ワークログを用いることで施策の効果を客観的に定量化できるため、現場への納得感も生みやすくなります。効果的な改善活動にも役立ちます。
「データに基づいて判断する文化」を作り出せる
ワークログは、本連載のテーマである「データドリブンアプローチによる業務改革」に欠かせない要素です。
ワークログを利用することで「課題を定量化する」「施策を実行する」「施策の効果を定量的に確認する」「別の課題を定量化する」という業務改善のサイクルを回すことができるようになります。
「データドリブンな組織」をつくる場合は特に「ワークログで課題を定量化する」という点が重要です。数値として課題の大きさを判断できるので、優先順位を付けやすくなります。従業員間で「解決すべき課題」に対する認識を統一できるので解決に向けた取り組みもやりやすくなるでしょう。
ワークログの注意点
一方で、ワークログの活用で注意すべき点が2つあります。
1つ目が「機微情報の扱い」です。取得するデータが詳細なほど活用の幅は広がるため、さまざまなデータを集めたくなりますが、手当たり次第にデータを集めてしまうと「データの中に機微情報が含まれていた」ということがあります。セキュリティリスクにつながりますので、対象とする(集める)ワークログの選定や保存場所などには注意すべきです。
2つ目は「従業員からの抵抗」です。ワークログは一つ一つの作業を記録しているため、「監視されている」というネガティブな反応を持つ従業員がいます。時間当たりの作業量(生産性)が数値化されるため、従業員間のスキルギャップが明確になり、モチベーションの低下につながるといったケースもあります。
このため、ワークログを使い始める前と後でフォローが重要になってきます。使い始める前には「ワークログを取得する意味や価値」を周知します。使い始めた後は、取得した結果を共有したり、フィードバックしたりします。
ここで重要なのが管理職だけでなく、現場の従業員にも理解を促すことです。「ただ取られただけ、監視されただけ」とならないように「今回の取り組みがどのくらい効果があったか」を共有し続けることで、現場と管理職の信頼関係を築けます。

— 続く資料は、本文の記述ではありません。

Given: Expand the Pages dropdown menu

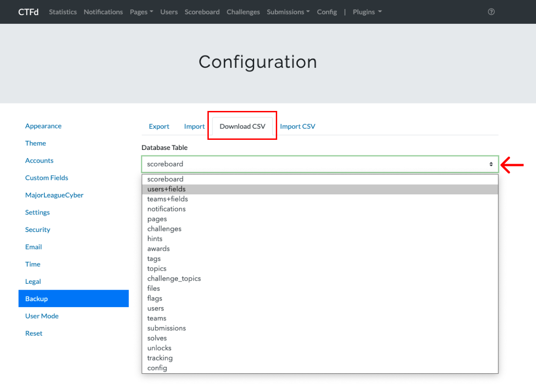Looking at the screenshot, I should click(141, 12).
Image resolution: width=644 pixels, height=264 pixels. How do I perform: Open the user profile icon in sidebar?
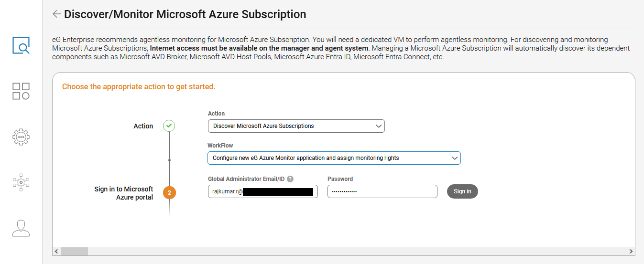pos(21,228)
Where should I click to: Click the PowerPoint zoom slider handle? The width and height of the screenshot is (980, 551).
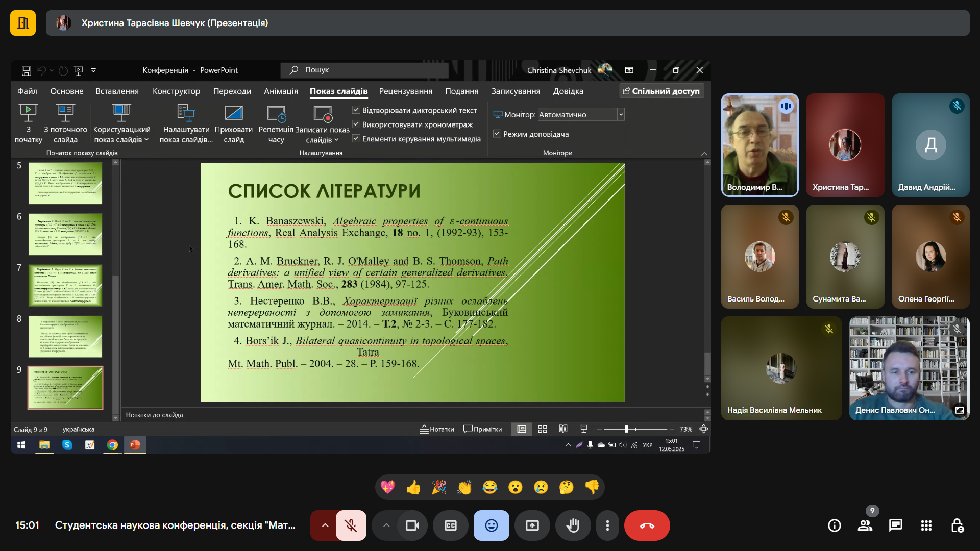coord(626,429)
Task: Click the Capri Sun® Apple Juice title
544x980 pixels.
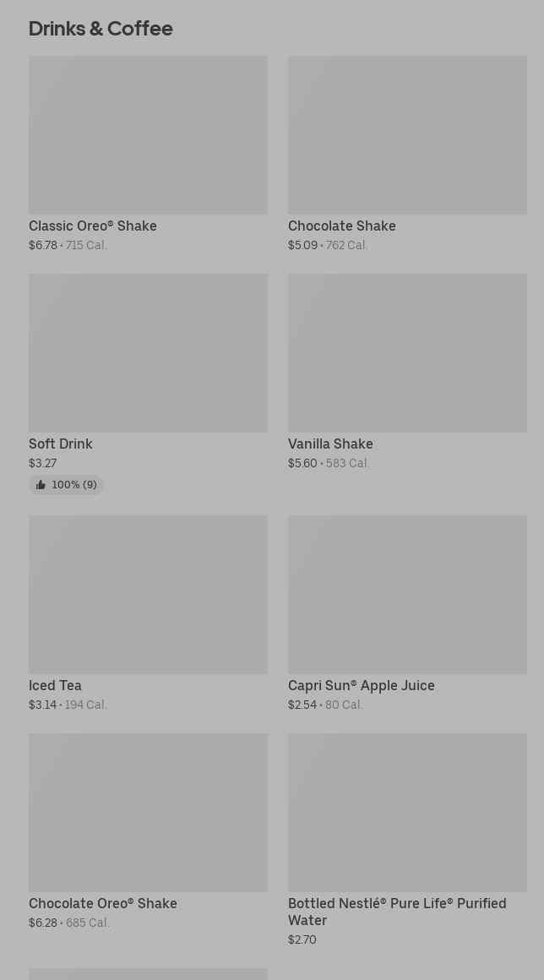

本稿は、ワークログのメリットと注意点について触れました。ワークログを用いることで業務プロセスだけでなく、課題や改善効果などを数値として把握できます。打つべき施策とその効果が明確になるため、効率的に業務改善を進められるはずです。
次回は実践編ということで、ワークログを使って「テレワークなど新しい働き方にどのように対応すべきか」について解説します。